Exercise aim:
With the pictures omitted, output word for word the lines from the one containing "Expand the line tool variant triangle" through the end of the records.

(Stored data entries)
▬▬▬▬▬▬
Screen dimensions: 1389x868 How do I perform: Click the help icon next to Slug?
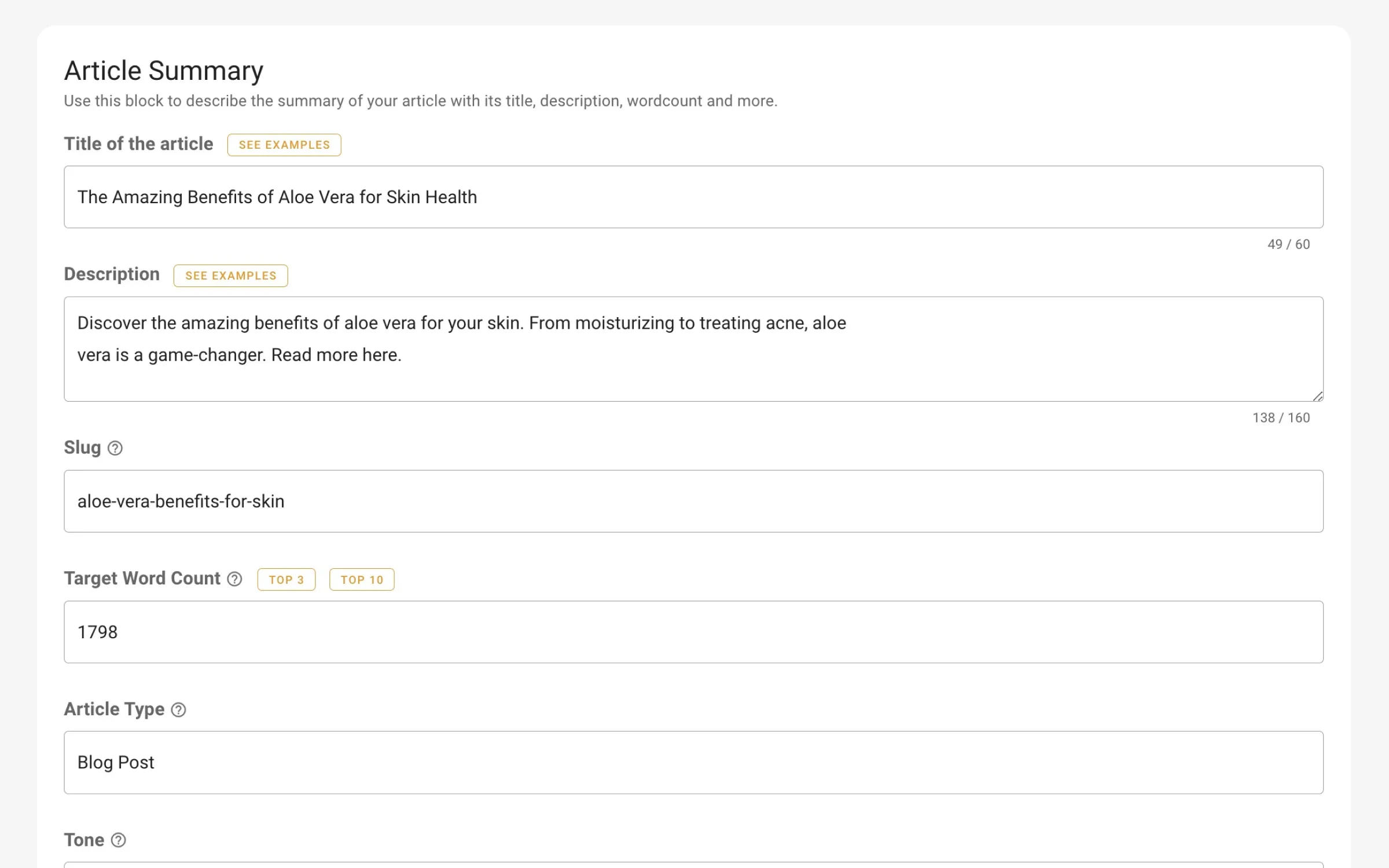[x=115, y=448]
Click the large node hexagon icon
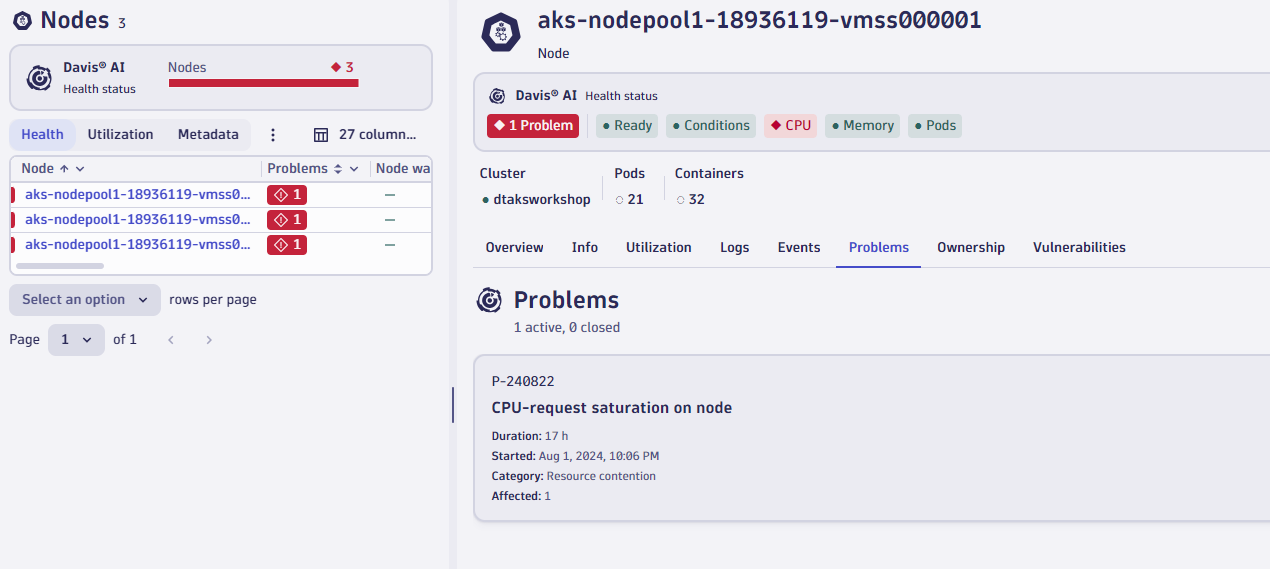Viewport: 1270px width, 569px height. [500, 32]
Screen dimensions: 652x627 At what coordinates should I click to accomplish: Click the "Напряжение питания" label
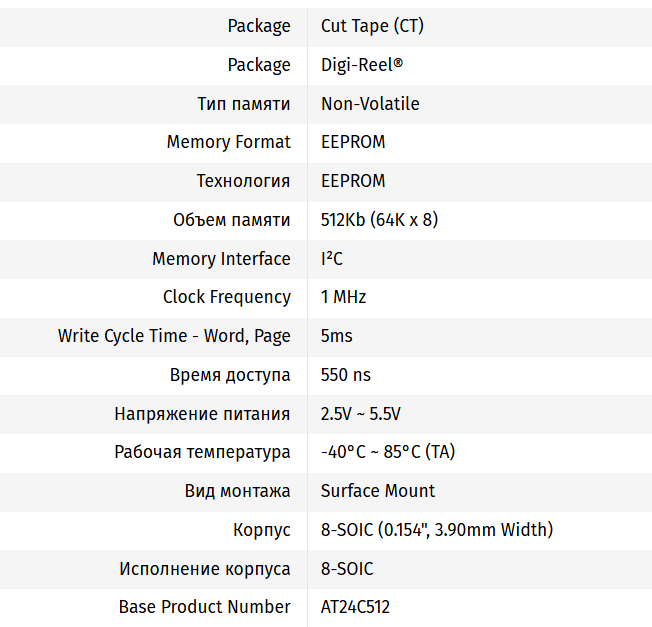pos(202,414)
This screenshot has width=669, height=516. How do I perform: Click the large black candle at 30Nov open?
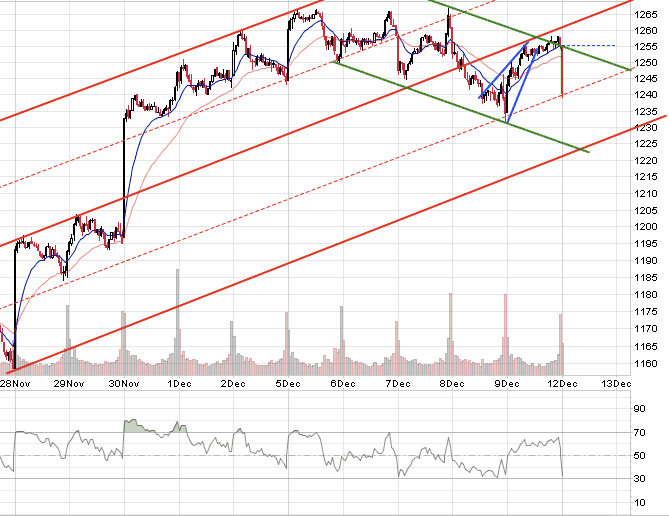tap(125, 160)
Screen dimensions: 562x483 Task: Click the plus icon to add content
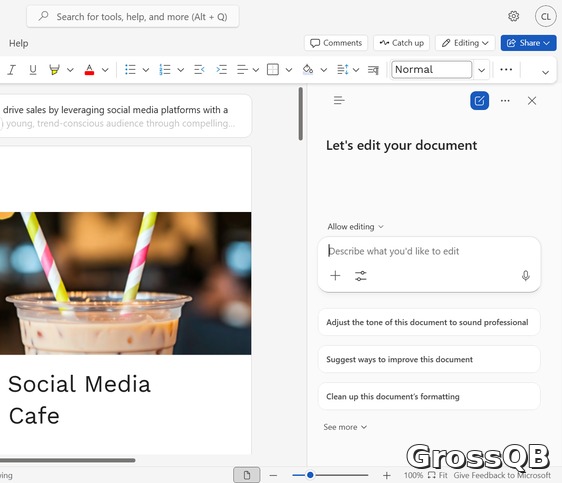coord(335,276)
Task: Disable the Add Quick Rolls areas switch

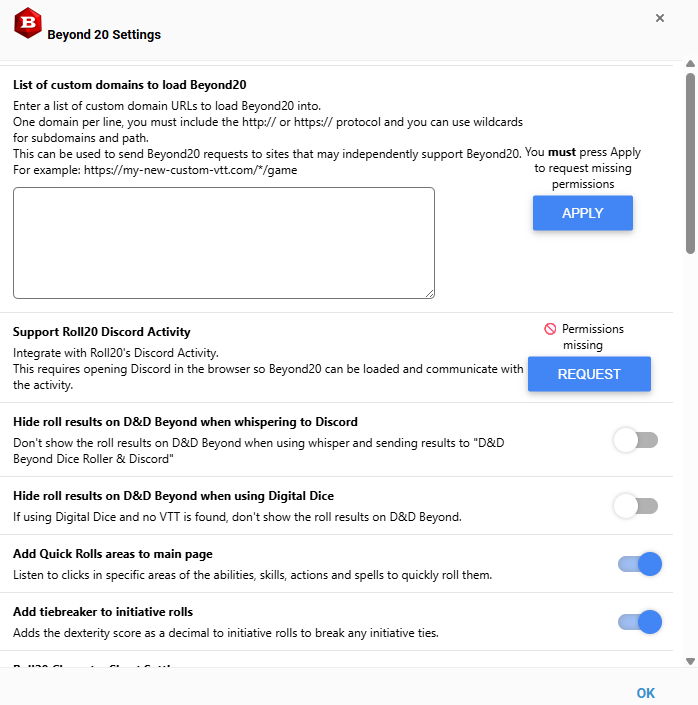Action: 640,564
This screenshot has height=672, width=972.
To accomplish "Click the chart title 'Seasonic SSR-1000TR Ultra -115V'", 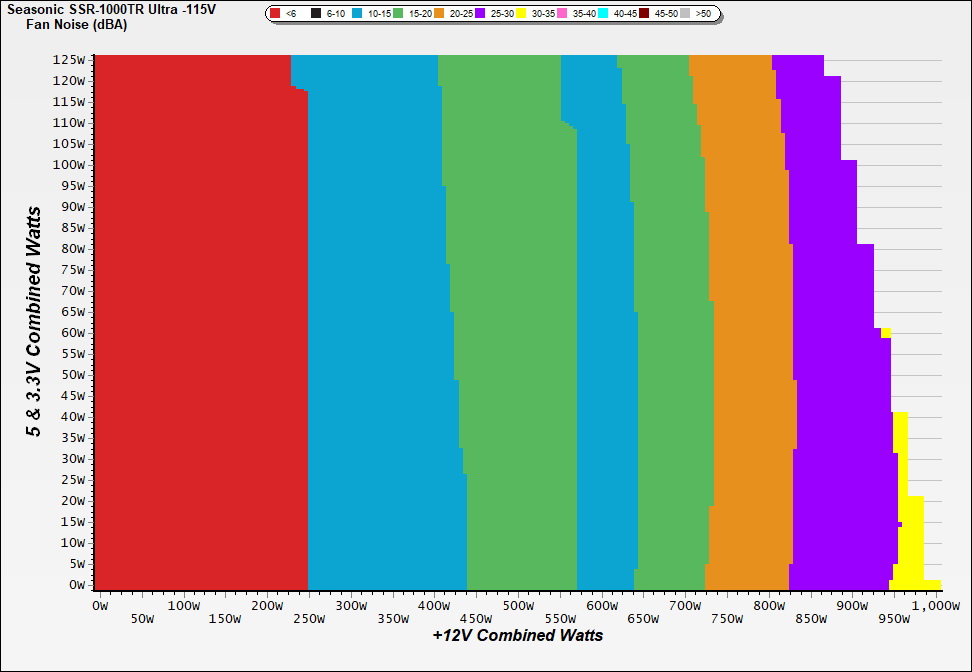I will [x=111, y=8].
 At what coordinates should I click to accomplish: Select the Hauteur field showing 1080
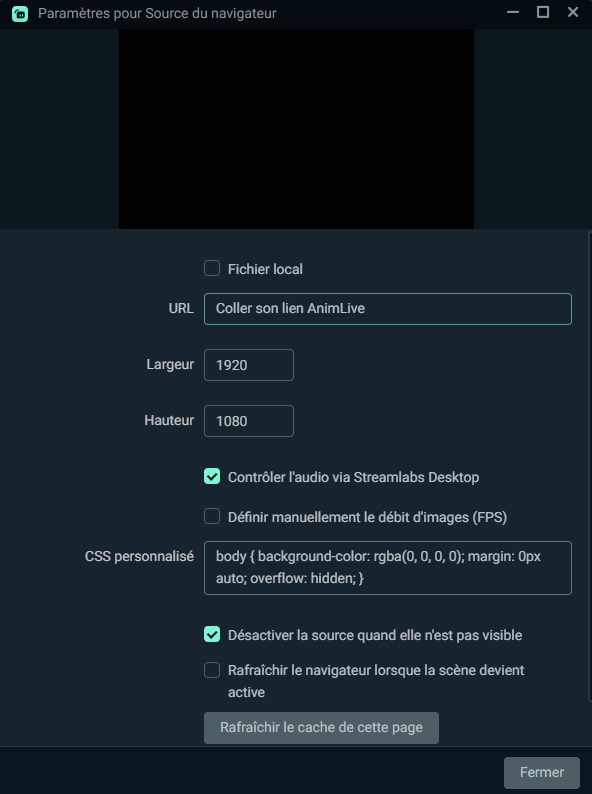point(249,421)
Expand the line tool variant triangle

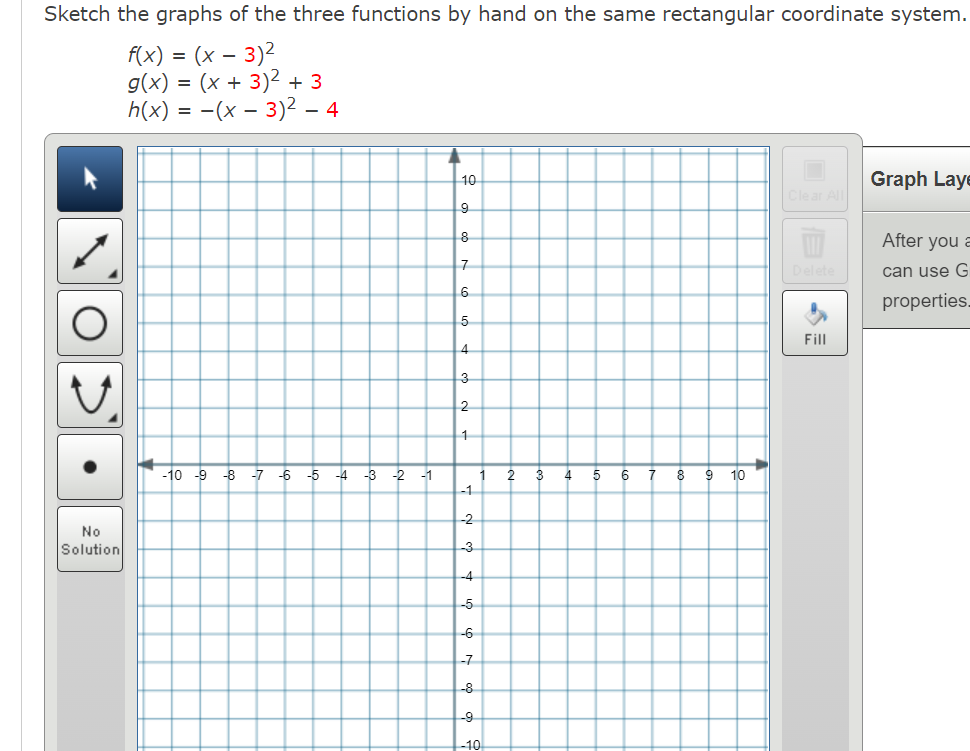pos(114,273)
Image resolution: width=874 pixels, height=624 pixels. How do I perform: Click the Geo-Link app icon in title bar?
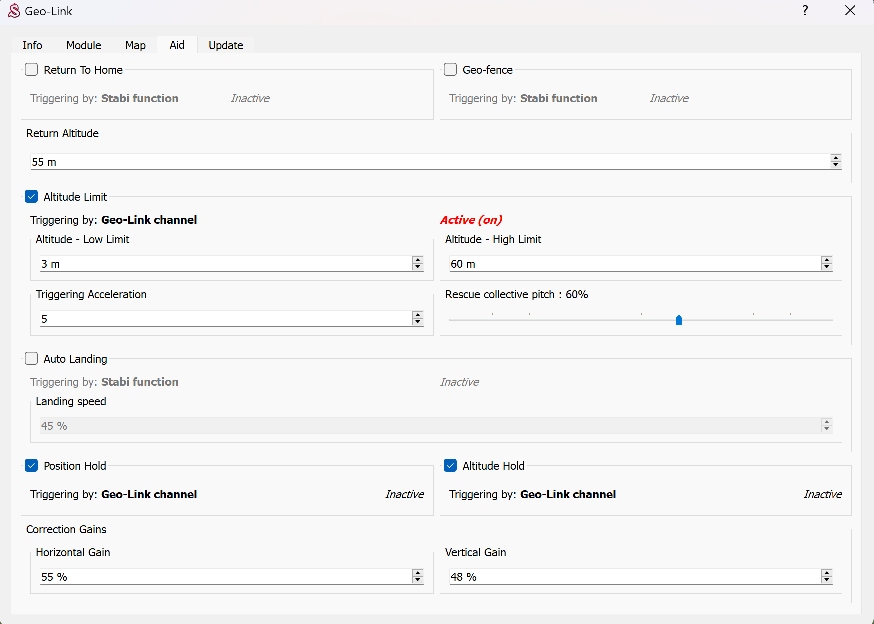(14, 11)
▬▬▬▬▬▬
Task answer:
Expand the line tool variant triangle

pos(114,273)
Image resolution: width=874 pixels, height=624 pixels. How do I perform: Click the Geo-Link app icon in title bar?
(14, 11)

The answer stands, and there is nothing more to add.